The primary idea of RouteHunter is that we evaluate the credibility score of route R if and only if the venue categories covered by R can contain the query category set \({\Phi }\). Furthermore, for a given route R, we only need to calculate the credibility score of a venue if its category belongs to \({\Phi }\). That is, assuming that the query user arrives at venue \(l_{i}\) from the starting venue, we calculate the credibility score of \(l_{i}\) for the user if and only if the category of \(l_{i}\) matches one of the categories specified by the user, i.e., \(l_{i}.\varphi \in {\Phi }\).

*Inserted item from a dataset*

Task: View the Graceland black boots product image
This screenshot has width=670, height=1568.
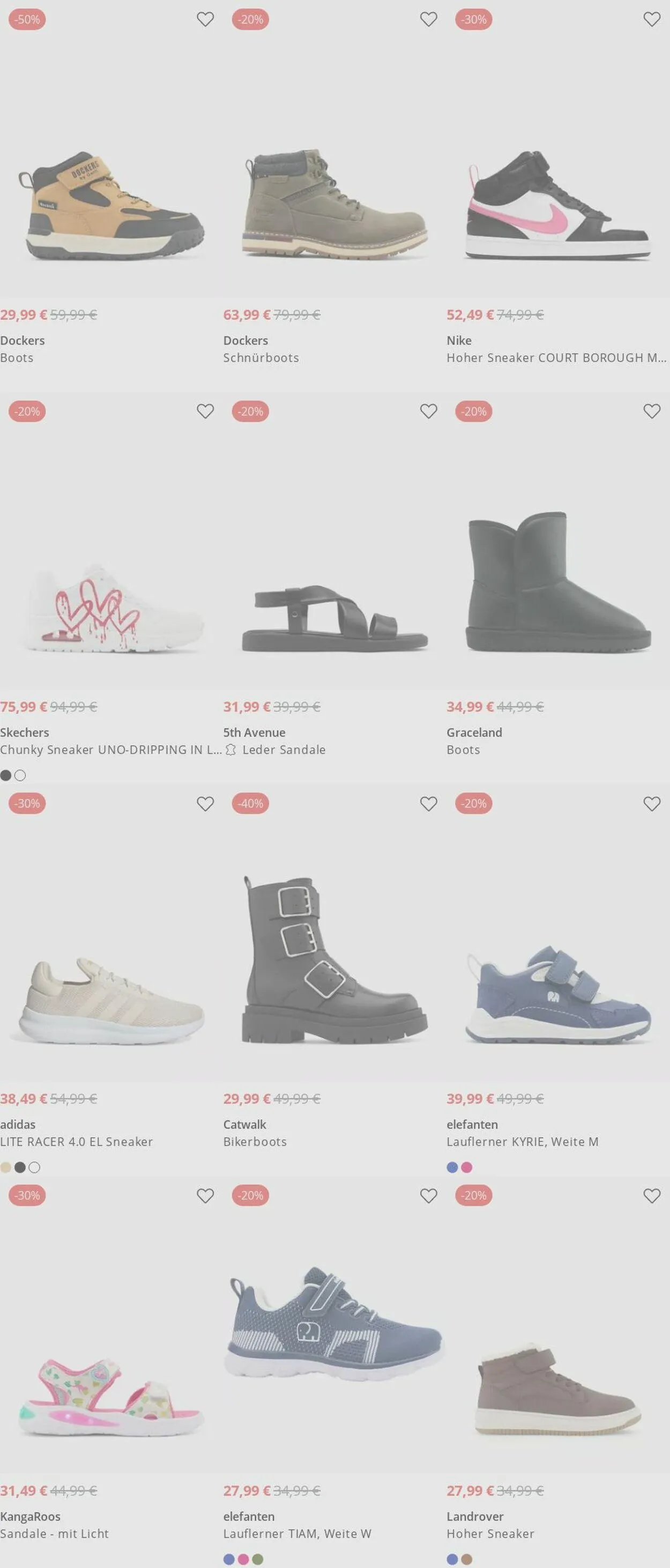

In the route extension phase, we traverse the neighborhoods of a venue; a neighbor \(l_{j}\) can be regarded as a candidate only if the sum of the distance from the start location s to the current location \(l_{i}\), \(\omega (e(l_{i},l_{j}))\), and the shortest distance from \(l_{j}\) to the destination \(l_{d}\) is less than the distance constraint \({\Delta }\). If the sum exceeds \({\Delta }\), the route from s to the neighbor \(l_{j}\) does not satisfy the requirement of the query user. By applying this approach, many venues can be pruned. It is worth noting that we precompute the shortest distance between each venue and s(and t) in the underlying road network.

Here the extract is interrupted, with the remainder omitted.